We also preserve buildings that were the home of famous people such as the homes of Chaim Nachman Bialik, Reuben Rubin and Shimon Rokach in Tel Aviv. The preservation of our historical sites and cities breathes life into our cities and urban centers. It brings tourism and business and renewal to places that would otherwise have been dead.

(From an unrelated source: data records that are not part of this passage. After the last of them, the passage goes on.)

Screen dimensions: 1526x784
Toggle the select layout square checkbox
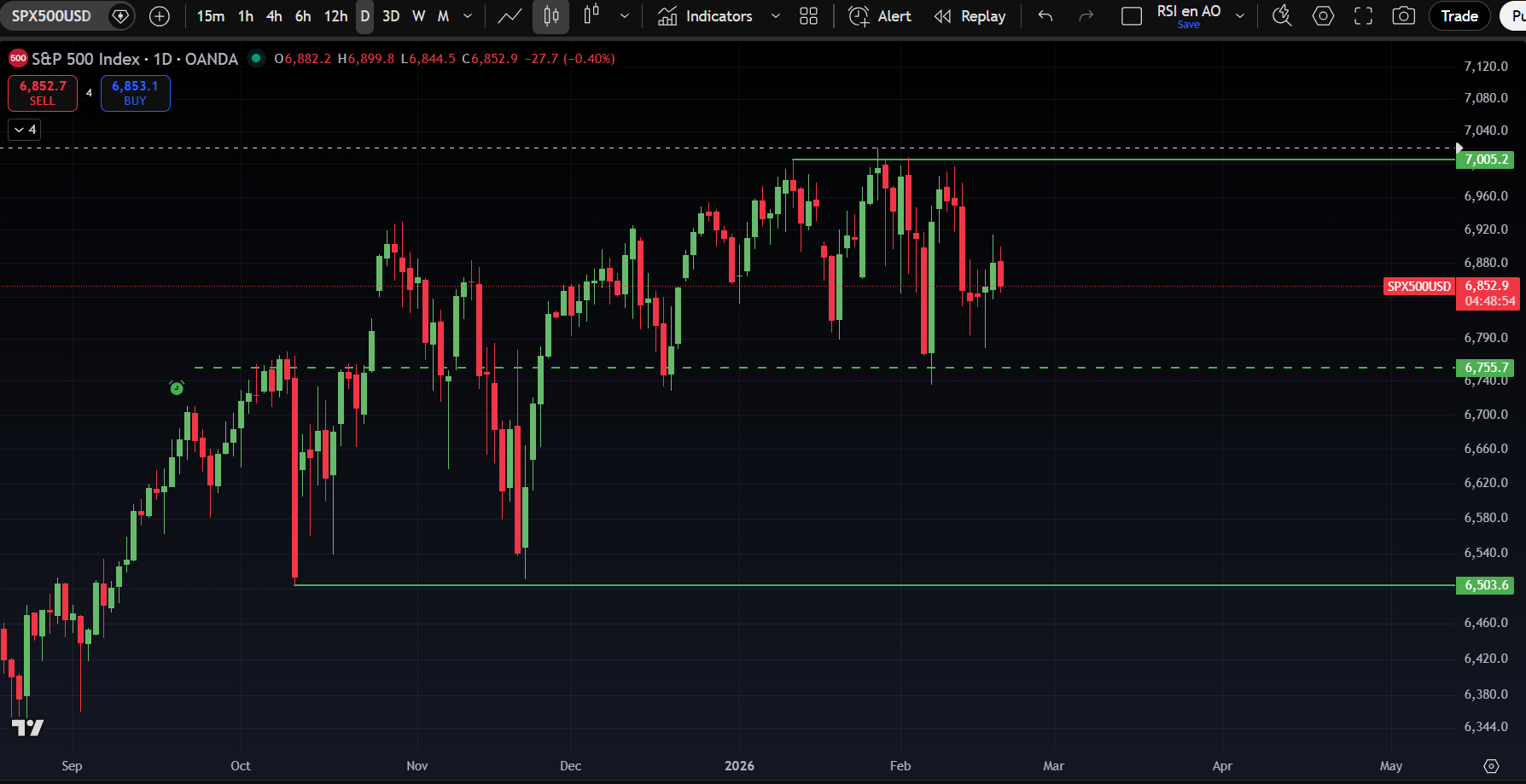point(1132,16)

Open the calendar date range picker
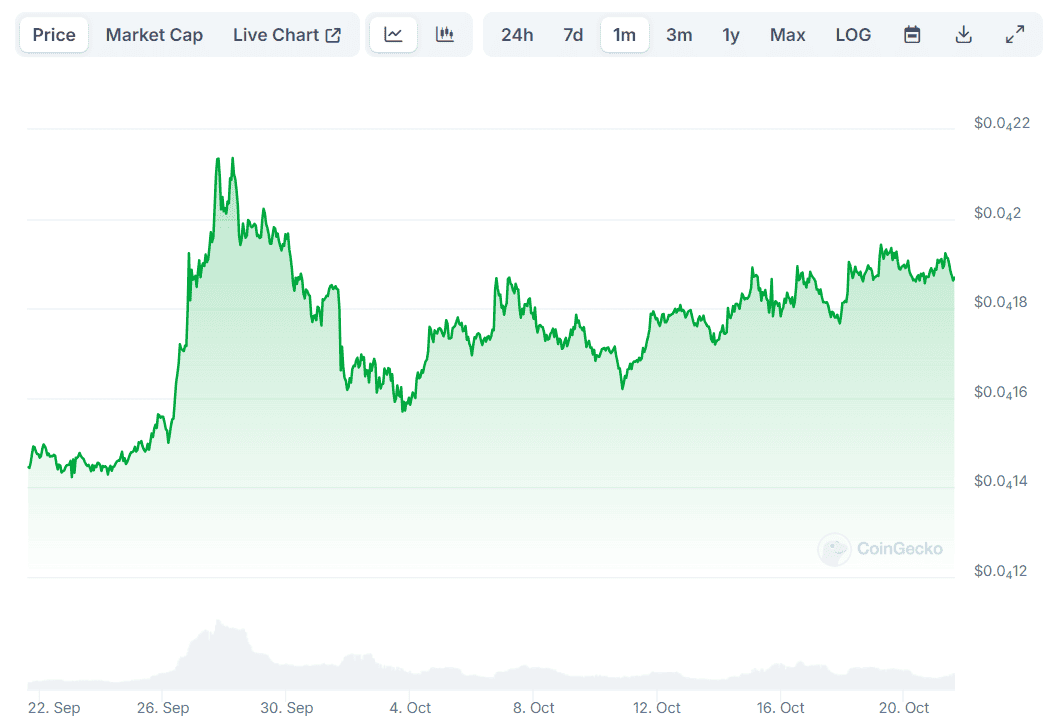pos(912,35)
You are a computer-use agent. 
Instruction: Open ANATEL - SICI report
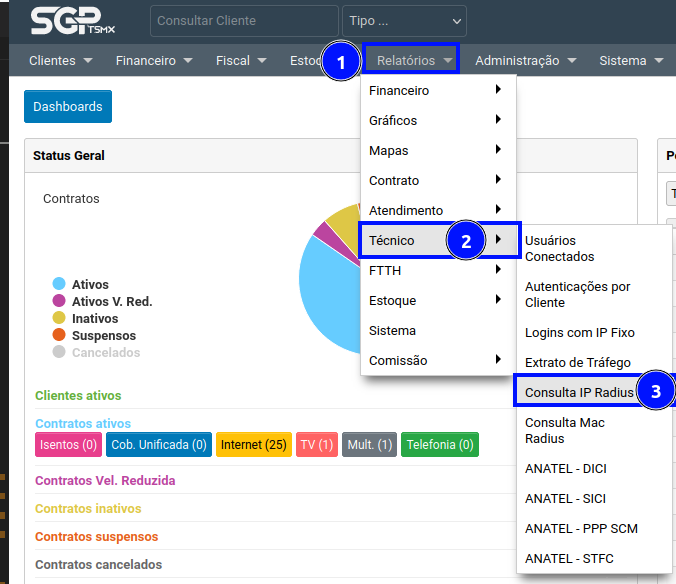(565, 498)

There are different types of preservation. In the preservation of a single house the house is not changed, just strengthened and renovated in the style and manner of the original structure. An example of this is the school building in Mikve Yisrael and another is the Pagoda House on Nachmani Street, Tel Aviv. When there is an entire site with a common denominator, it is all preserved despite the fact that the architecture of the houses may not be anything special. Examples of this are Neve Tzedek in Yafo, Nachalat Hashiva in Jerusalem and Sarona in Tel Aviv. If the building is in such bad condition or has been demolished then a replica of the building or site may be constructed. To this end the illegal immigrant camp at Atlit was rebuilt. Very often the façade of the building is preserved and the internal division and use are changed. This is what was done with the SuzanneDelalCenter in Neve Tzedek. In some instances only a part of the façade is preserved or certain architectural items are preserved after the building has been destroyed. An example of this is the “Talita Kumi” façade erected outside the Hamashbir department store on King George Street, Jerusalem. Another form of preservation is when the building is conserved but used for uses other than the original one such as the Eden Theater which is used to house Bank Leumi’s archives. In many instances the site becomes a museum such as the site of Kfar Tavor. Although many of the rules governing the conservation of historical buildings prohibit external changes to the building, allowances have been made as they were in the case of 96 Hayarkon Street and the house of Menachem Ushishkin which is located on the corner of Allenby and Hayarkon streets in Tel Aviv.
Upon reading this article one would think that the preservation of historical buildings and heritage sites has won the national consensus. Unfortunately this could not be further from the truth. Local conservationists are often forced to battle some land developers and even government authorities who have no interest in the preservation of our history and heritage because of the cost and time involved in the work of conservation. To them it is easier to just tear it all down and build something new rather than conserve the historical building. This is of course true but as a people, we lose a lot more.
Due to the lack of archaeological proof, there is a heated debate among archeologists as to whether or not King David and King Solomon really existed. To many archaeologists, the stories of King David and King Solomon are no more than myths – just like Zeus is a myth. If we do not want to be relegated to the level of a myth we must preserve our historical buildings, monuments, art, and culture despite the economic cost.